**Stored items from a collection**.
____
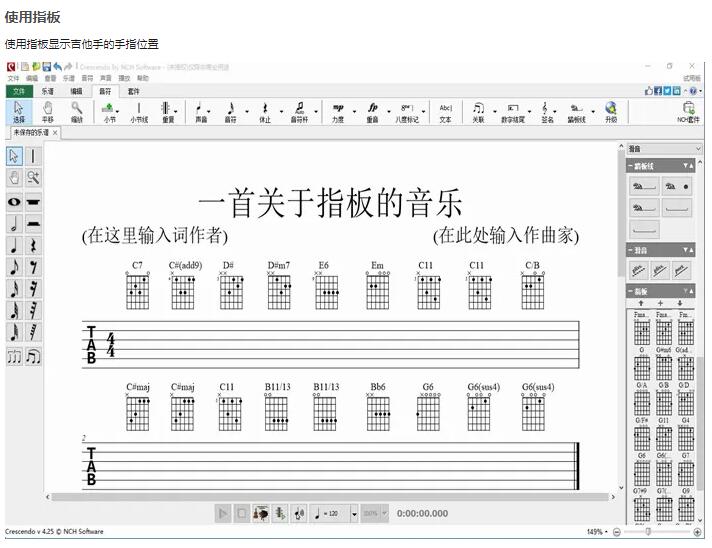
Task: Expand the 混音 dropdown at panel top
Action: pyautogui.click(x=697, y=149)
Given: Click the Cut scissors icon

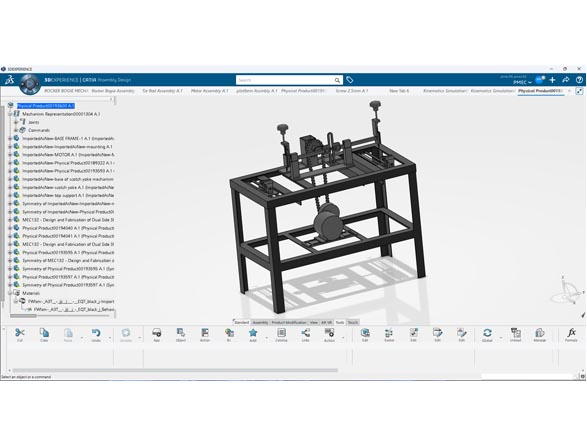Looking at the screenshot, I should tap(19, 333).
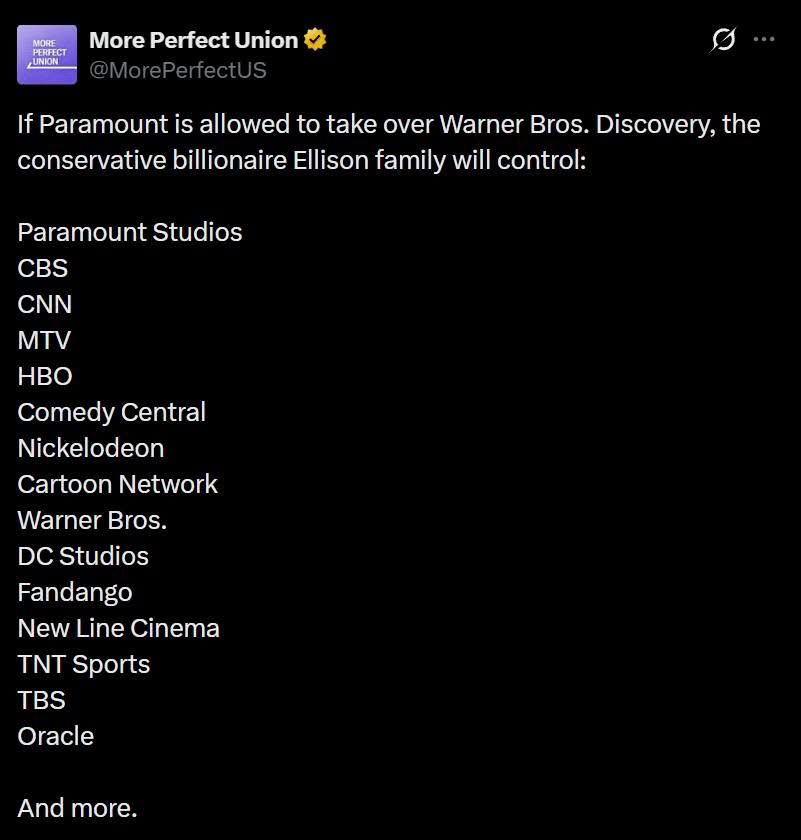The image size is (801, 840).
Task: Click the Grok slashed-circle icon
Action: [723, 40]
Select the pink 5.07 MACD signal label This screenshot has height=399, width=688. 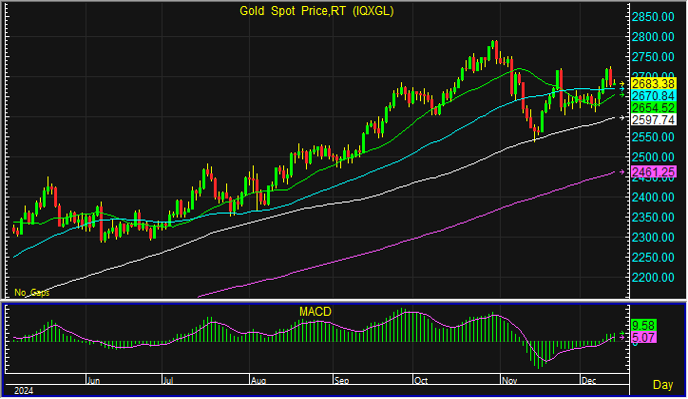[x=643, y=338]
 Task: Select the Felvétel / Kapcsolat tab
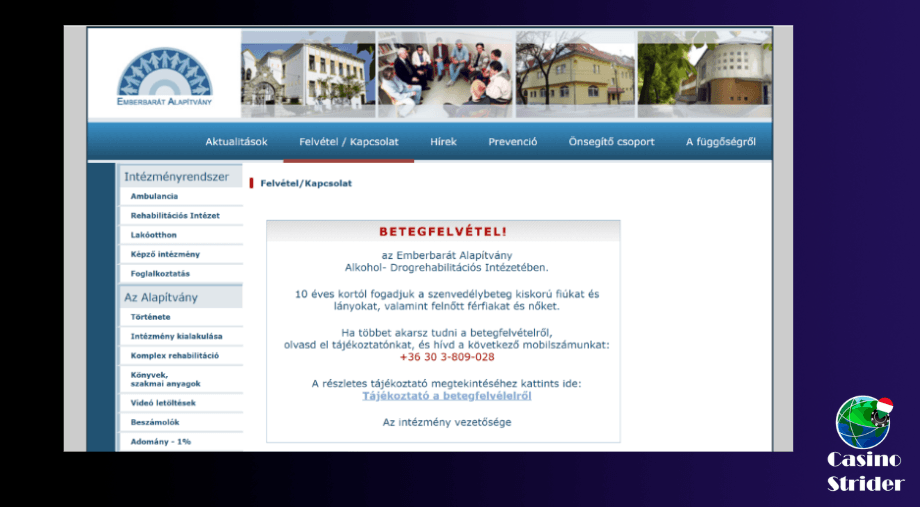348,142
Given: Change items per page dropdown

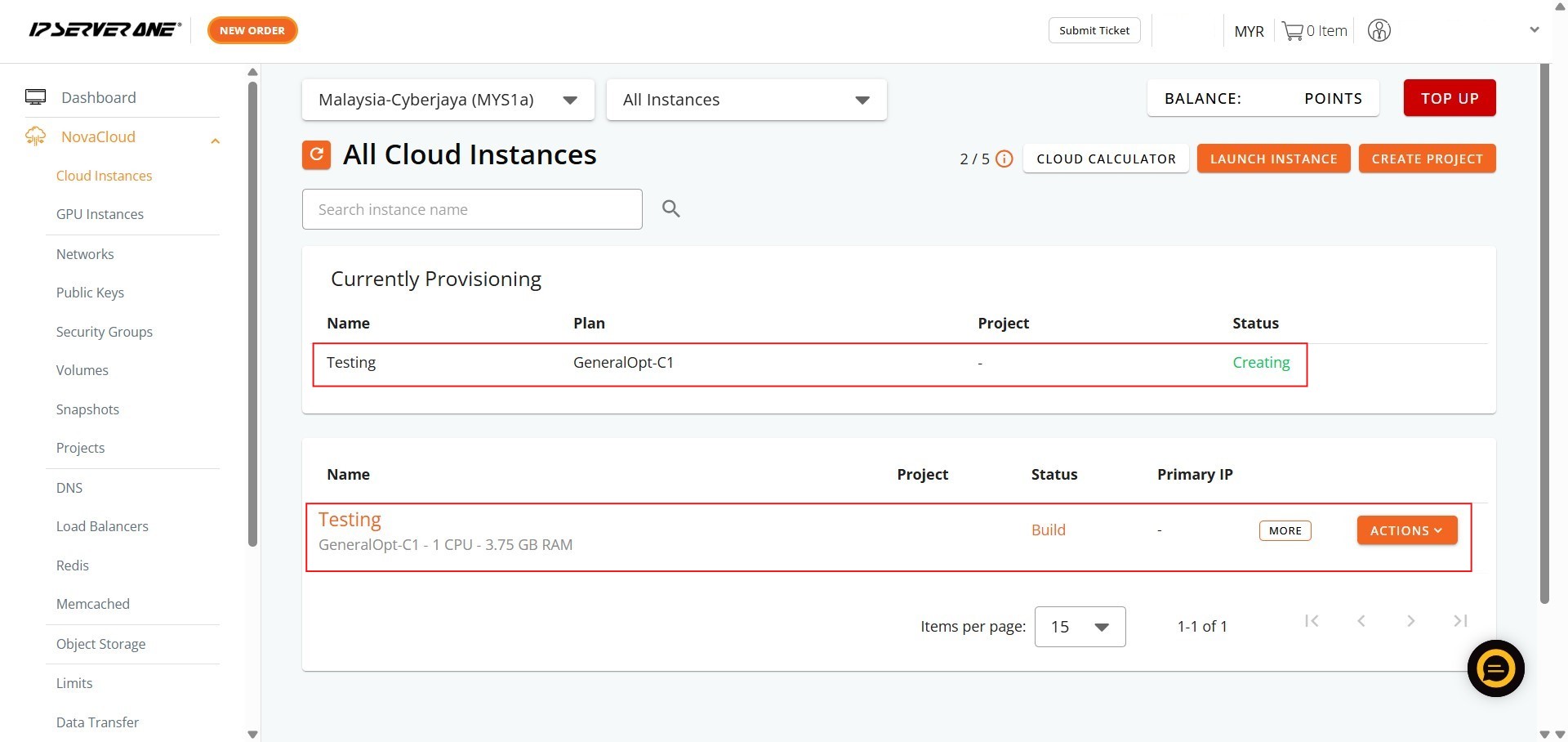Looking at the screenshot, I should pos(1079,627).
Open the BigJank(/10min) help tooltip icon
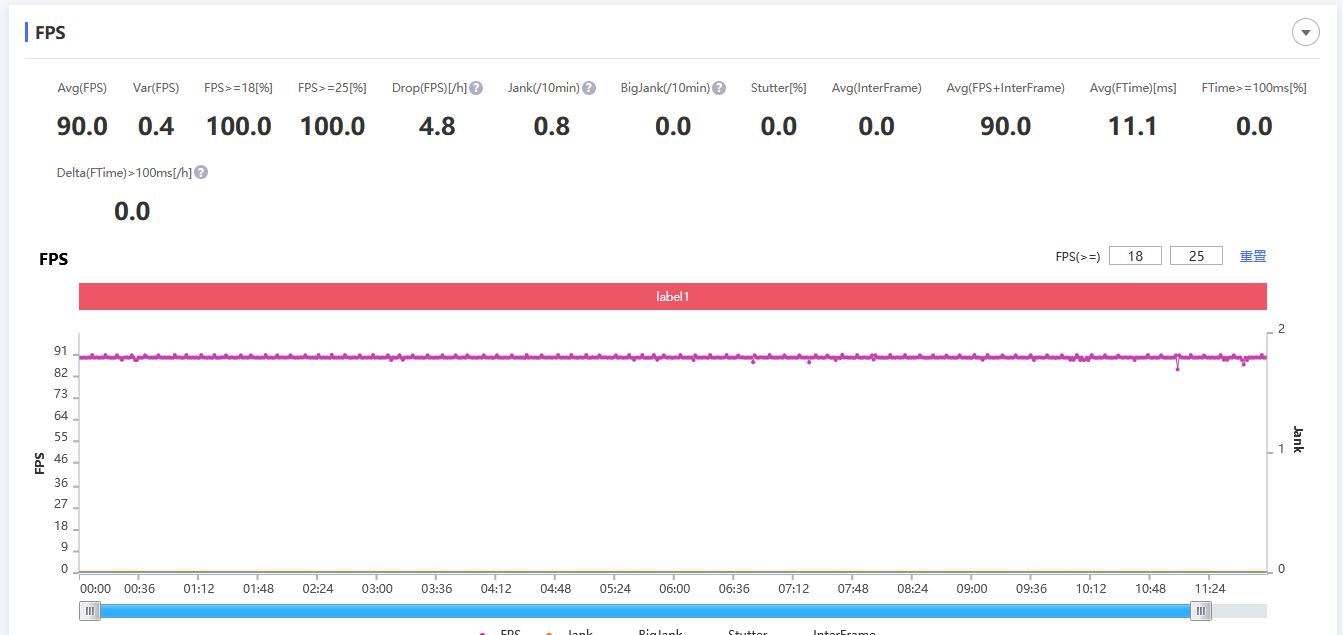The image size is (1343, 635). coord(719,88)
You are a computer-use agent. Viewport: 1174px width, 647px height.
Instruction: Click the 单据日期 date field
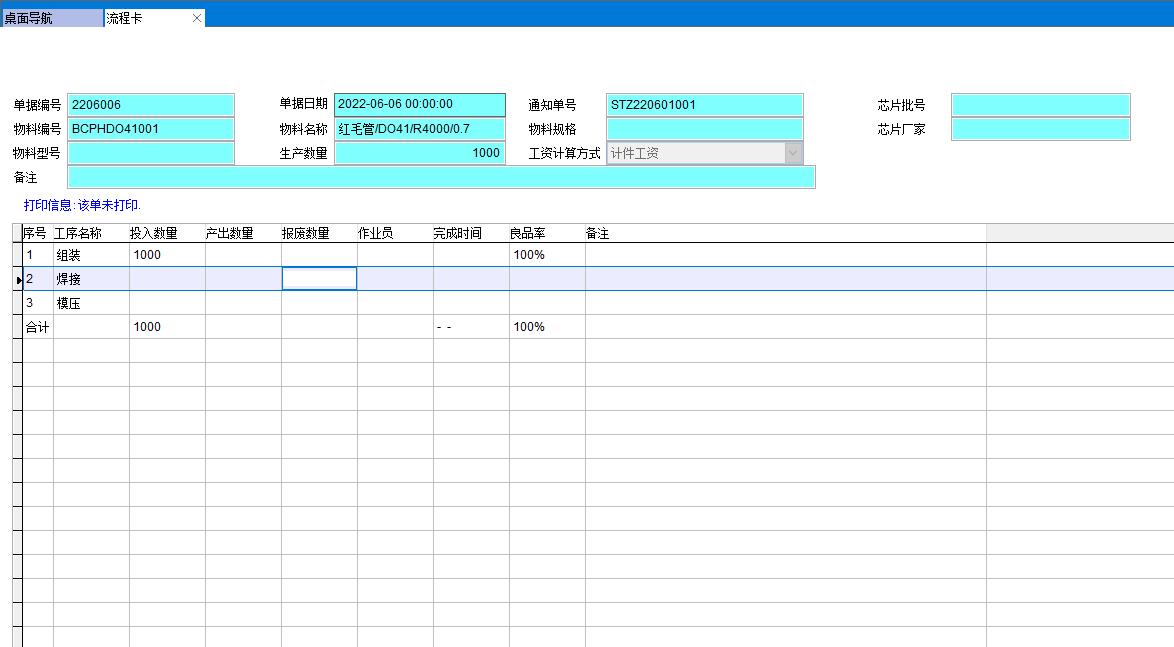pos(419,105)
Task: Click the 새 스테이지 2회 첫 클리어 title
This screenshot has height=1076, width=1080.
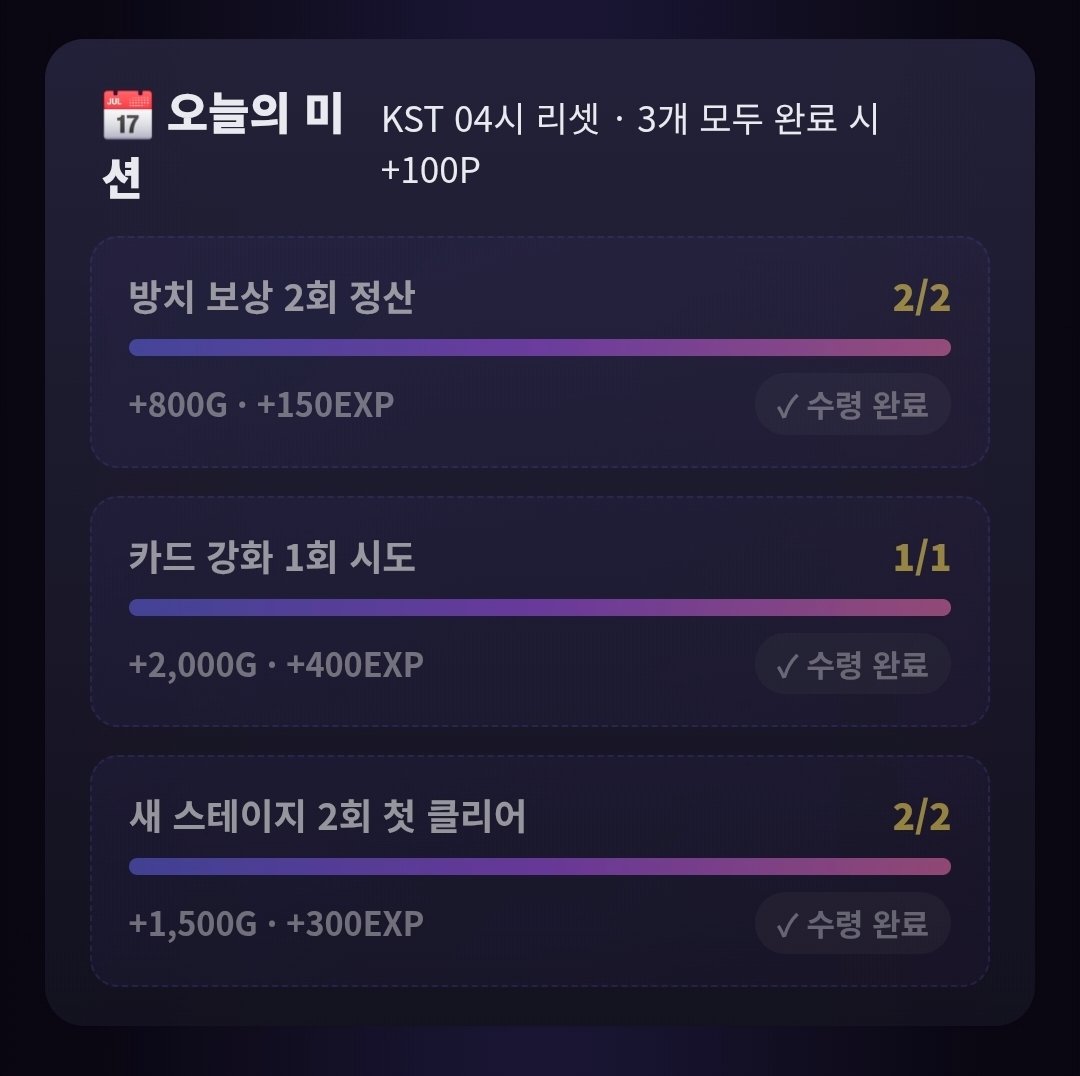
____
**WHAT YOU WILL DO**. Repeat, exactly and only, the lines from the one containing "Instruction: Click the 单据日期 date field" through the final line of the data, both ends included, leaving out any picture.

**SOLUTION TO THE PROBLEM**.
Instruction: Click the 单据日期 date field
pos(419,105)
Task: Click the 새 스테이지 2회 첫 클리어 title
This screenshot has height=1076, width=1080.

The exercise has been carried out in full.